ER refused, but urged a national campaign to defeat all state and local efforts to throw married women out of jobs. Not only did many women need to work for their survival, but ER encouraged affluent women to work. Indeed, she agreed with her friend Helen Rogers Reid, publisher of the New York Herald Tribune, who advised the Todhunter graduates of 1939 to do the best work they could do, “if not for your own sakes, then for your husbands, because it is bad for men to feel superior to the women they marry. It makes them quite insufferable.”
William Felker, the irate mayor of Northampton, Massachusetts, had ordered married women who worked to resign and resented ER’s opposition. He urged her to “attend to your own knitting” and behave like his “more discreet” and mostly silent neighbor Grace Coolidge. The New York Times editorialized in support of ER: “How can any woman knit without talking?”

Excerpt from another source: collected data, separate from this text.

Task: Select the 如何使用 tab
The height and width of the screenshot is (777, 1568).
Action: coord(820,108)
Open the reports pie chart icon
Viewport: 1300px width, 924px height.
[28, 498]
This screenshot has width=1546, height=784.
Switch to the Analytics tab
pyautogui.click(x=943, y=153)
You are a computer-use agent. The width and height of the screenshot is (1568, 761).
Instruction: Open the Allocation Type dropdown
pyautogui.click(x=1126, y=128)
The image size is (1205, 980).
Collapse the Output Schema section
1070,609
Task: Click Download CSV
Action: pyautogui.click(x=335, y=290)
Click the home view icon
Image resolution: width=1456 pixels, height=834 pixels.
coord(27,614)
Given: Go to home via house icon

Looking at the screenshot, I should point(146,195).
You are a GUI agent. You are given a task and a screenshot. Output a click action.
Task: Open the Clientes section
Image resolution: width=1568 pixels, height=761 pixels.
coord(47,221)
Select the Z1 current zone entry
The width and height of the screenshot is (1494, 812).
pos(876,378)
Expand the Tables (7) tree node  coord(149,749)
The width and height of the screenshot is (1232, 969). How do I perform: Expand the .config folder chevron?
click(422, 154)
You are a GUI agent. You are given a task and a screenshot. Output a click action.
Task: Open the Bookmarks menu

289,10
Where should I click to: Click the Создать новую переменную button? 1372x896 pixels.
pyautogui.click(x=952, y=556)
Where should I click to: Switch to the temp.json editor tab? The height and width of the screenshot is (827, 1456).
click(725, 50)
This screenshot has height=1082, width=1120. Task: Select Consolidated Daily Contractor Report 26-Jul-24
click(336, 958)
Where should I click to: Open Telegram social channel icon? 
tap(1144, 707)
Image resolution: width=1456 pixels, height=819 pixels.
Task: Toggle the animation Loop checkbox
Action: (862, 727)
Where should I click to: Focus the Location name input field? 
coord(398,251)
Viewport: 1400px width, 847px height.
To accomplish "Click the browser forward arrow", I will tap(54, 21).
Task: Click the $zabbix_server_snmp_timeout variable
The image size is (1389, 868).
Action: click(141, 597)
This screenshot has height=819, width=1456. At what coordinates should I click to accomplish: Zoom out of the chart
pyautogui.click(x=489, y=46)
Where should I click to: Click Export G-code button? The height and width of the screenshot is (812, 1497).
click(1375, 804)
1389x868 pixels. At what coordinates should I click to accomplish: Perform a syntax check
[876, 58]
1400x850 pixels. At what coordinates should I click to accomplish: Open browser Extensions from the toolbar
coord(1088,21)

During the summer of 1939 ER’s intimate friendships were rather frayed. Hick was preoccupied by her work at the World’s Fair and unavailable for fun or even significant conversation. When Earl Miller arrived to spen
d a week with ER at Val-Kill and brought his splendid color films of the royal visit, ER was grateful for his company. His new camera provided the best coverage of the famous hot dog cookout. She enjoyed his visit, their hikes and horseback rides in the woods. He was, for the moment, her steadiest companion besides Tommy.
ER remained devoted to Esther Lape and Elizabeth Read, her great mentors and political allies. Although she and Esther regularly went to the theater and occasionally to the World’s Fair together, Elizabeth was not well and spent most of her time at Salt Meadow, their country estate in Westbrook, Connecticut. The community of intimate friends that ER, Nancy Cook, Marion Dickerman, and Caroline O’Day had created at Val-Kill no longer existed. Tommy wrote Esther and Elizabeth regularly that the air at Val-Kill had soured, peppering her letters with unkind observations about “the Cook and the Dickerman,” the two most egregious “chiselers” in ER’s orbit. Except for Esther and Elizabeth, Tommy did not much like any of ER’s friends: “I can’t for the life of me understand why such a fine person as she is has so many chiselers around her. . . . I do say sincerely ‘Thank God for Esther and Elizabeth.’ You save her faith in human nature.”
Nancy Cook did nothing but sulk, Tommy complained, and pretend to be “very ill.” Because she and Cook shared a physician, Tommy had learned that there was “not one thing wrong with her except that she was getting old terribly fast.” As for “chiseler” Dickerman, Tommy thought she had very bad timing and appalling manners. Val-Kill had become a center of cold discontent and bitter resentments.